Llevamos años sufriendo la erosión de la banalización en el uso de ‘golpe’ a la democracia, en una variante eufemística que acompaña las malabares intelectuales del ‘golpe posmoderno’ a través de su conexión con importantes análisis sobre las tácticas de los llamados ‘golpes blandos’. Siete años con la preocupación sobre el daño que suponía y supone este reino de la ‘neolengua’ patria. Una preocupación que retornó con potencia a principios del pasado septiembre, cuando comenzaba la presencia del olvido penal del procés en el debate público y recordábamos otro momento histórico desgarrador, presente en la memoria y la historia del siglo XX, un acontecimiento acaecido medio siglo atrás. Se cumplían entonces, el pasado 11 de septiembre, cincuenta años del golpe de Estado cívico-militar en Chile, bajo el mando de Augusto Pinochet. Cincuenta años habían pasado de la implementación dictatorial de su política represiva —la de otro sistema de desapariciones forzadas, torturas y asesinatos—. Un golpe de Estado perpetrado contra la llamada vía democrática al socialismo, el gobierno de la Unidad Popular de Salvador Allende, que afrontaba una profunda crisis económica y social. 

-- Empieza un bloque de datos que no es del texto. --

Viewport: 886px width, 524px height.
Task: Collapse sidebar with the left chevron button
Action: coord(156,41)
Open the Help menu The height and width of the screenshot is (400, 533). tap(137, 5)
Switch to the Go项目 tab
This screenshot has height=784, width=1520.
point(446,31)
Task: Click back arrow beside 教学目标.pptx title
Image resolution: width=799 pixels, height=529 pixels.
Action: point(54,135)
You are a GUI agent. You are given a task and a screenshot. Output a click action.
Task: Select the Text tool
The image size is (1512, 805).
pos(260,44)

Entonces, en la evocación del pasado septiembre, hace casi un año, pude atrapar un pensamiento: con algo de memoria construida en este presente, tendencialmente veloz, de la posmodernidad ya muy tardía; con memoria construida sobre lo que fueron las múltiples dictaduras latinoamericanas durante el siglo XX; con retales de memoria radical —con raíz— acerca de lo sucedido unas décadas antes en nuestros pagos ibéricos, o incluso sólo con retazos de recuerdo colectivo sobre lo que significaron las represiones a partir de los golpes de Estado en Portugal y, especialmente, aquí, en España (en todos los territorios y no en unos territorios por parte del resto del país), no es posible llamar ‘golpe’ a cualquier cosa.

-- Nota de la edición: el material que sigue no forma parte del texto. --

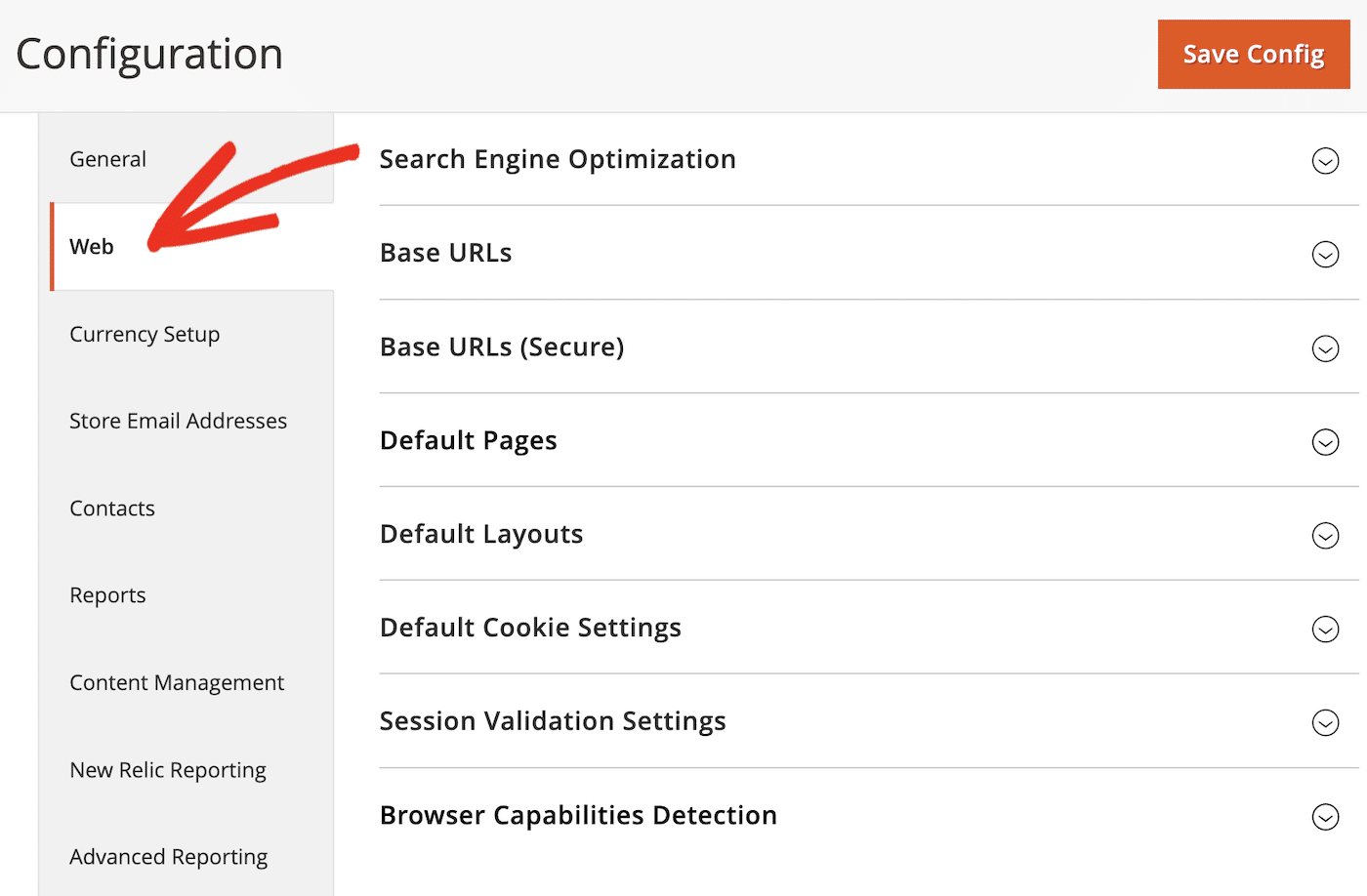Expand the Base URLs (Secure) section
The width and height of the screenshot is (1367, 896).
[x=1325, y=348]
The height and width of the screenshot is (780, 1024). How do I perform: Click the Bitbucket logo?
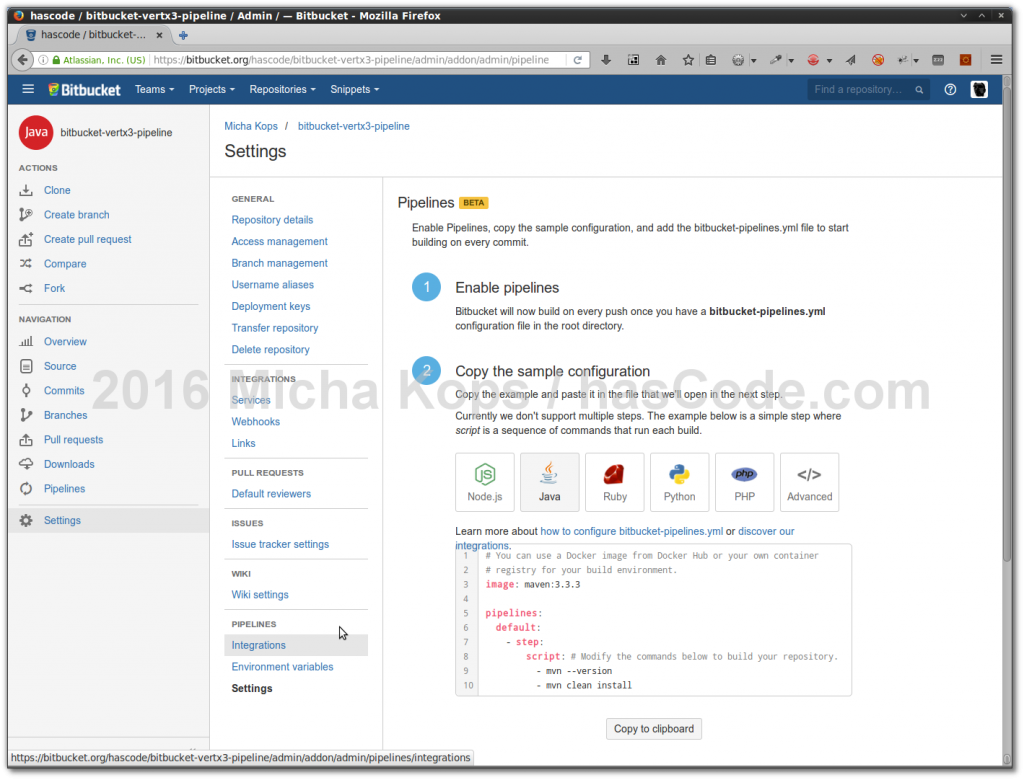[x=84, y=89]
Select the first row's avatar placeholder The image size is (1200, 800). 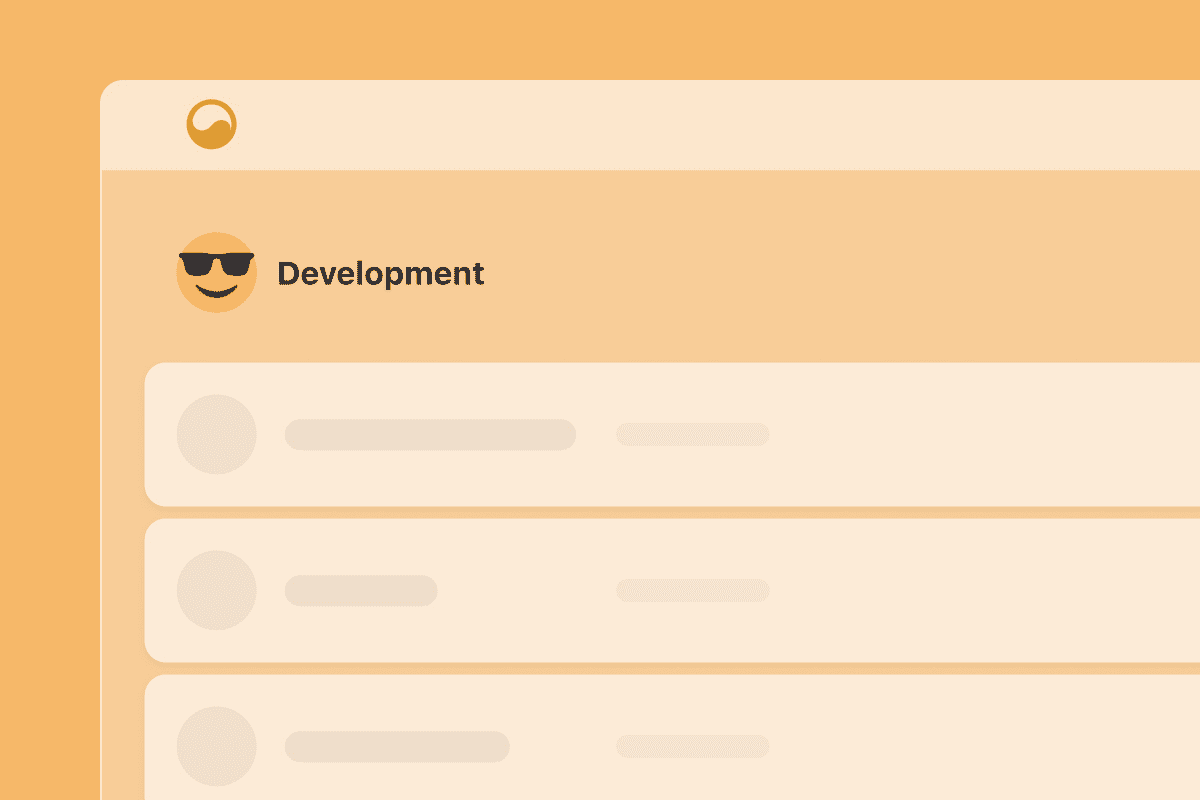point(216,434)
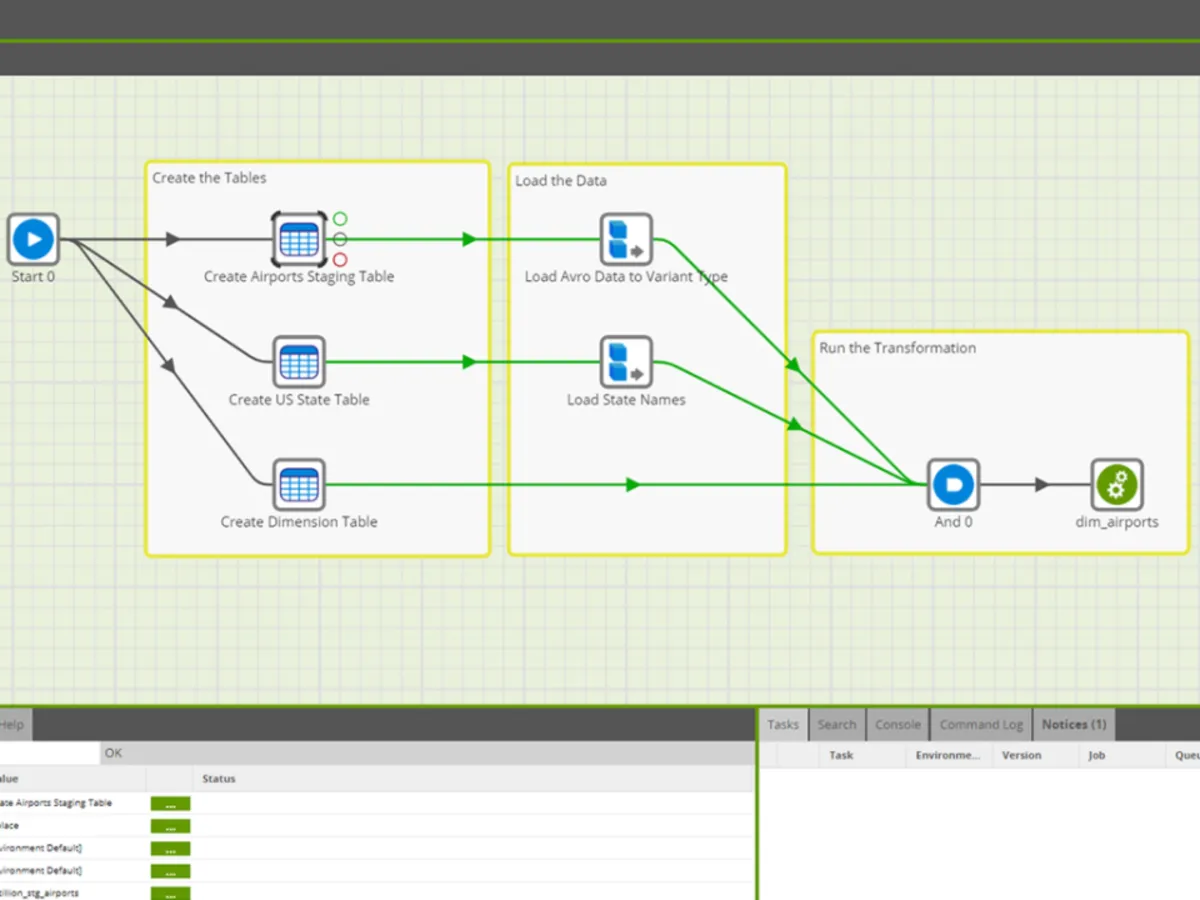Click the grey unconditional output connector circle
This screenshot has width=1200, height=900.
(x=340, y=239)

Porque algo se rebela dentro de una cuando los dolores, desgarros, traumas inenarrables que fueron narrados, que atravesaron a otras y otros —en un viaje vincular en el tiempo o en el espacio— se conocen, han sido escuchados, leídos, pensados, imaginados, rozados, comprendidos en sus causas cuando aún eran vitalidad, acción o lucha, y son deshilachados a través de la banalidad. Cuando ésta coloniza las palabras que los comprenden. Vocablos que, de alguna forma, los contienen para que sean cuando ya no son, para que sean en sus sentidos cuando ya fueron. 

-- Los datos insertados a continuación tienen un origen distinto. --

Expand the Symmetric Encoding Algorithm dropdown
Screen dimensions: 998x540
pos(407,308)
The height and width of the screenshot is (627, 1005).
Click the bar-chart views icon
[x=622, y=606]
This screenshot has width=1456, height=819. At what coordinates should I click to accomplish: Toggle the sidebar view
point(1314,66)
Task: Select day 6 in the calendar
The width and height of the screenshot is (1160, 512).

Porque “si uno puede realmente penetrar en la vida de otra época, está penetrando en la propia vida”, dijo T. S. Eliot. Así, cuando esa conexión con la estela del pasado traumático ha ocurrido, por leve y fugaz que haya sido, impacta. Deja una impronta. Y, como resultado, la inflación bizarra de sentidos distorsionados sólo produce rechazo. Una animadversión que aleja la confusión —esa dominadora falaz sobre la que dirigir emociones apegadas a imágenes ficcionales y planas del pasado, convertido en compensación de nuestros egos y frustraciones presentes— en su búsqueda de la clara complejidad. Y es que, con esas memorias e historias elaborando relaciones con el tiempo y en el espacio, es imposible llamar ‘golpe de Estado’ a cualquier cosa. 

Las palabras que encierran relación causal e histórica con todo aquello no pueden ser devaluadas cuando las experiencias y los procesos han dejado su estela colectiva. Cuando han sido comunicados, transmitidos mediante la palabra y elaborados con la reflexión ‘senti-pensante’, como decía Eduardo Galeano. Una reflexión crítica, cepillando la historia a contrapelo. Una reflexión tensa en su elaboración porque como dijo otro escritor rioplatense, David Viñas: “Reflexionar es doblarse, flexionarse dolorosamente sobre sí mismo, en una especie de arcada”. La reflexión y la conexión presentes carecen de asidero sin pasado, en un presente ansioso por llenar vacíos con imperativos mercantilizadores. Pero sólo con pasado nos desdibujamos en la acción presente y se desvanece un futuro inimaginable, que es ocupado por viejos antagonistas renovados.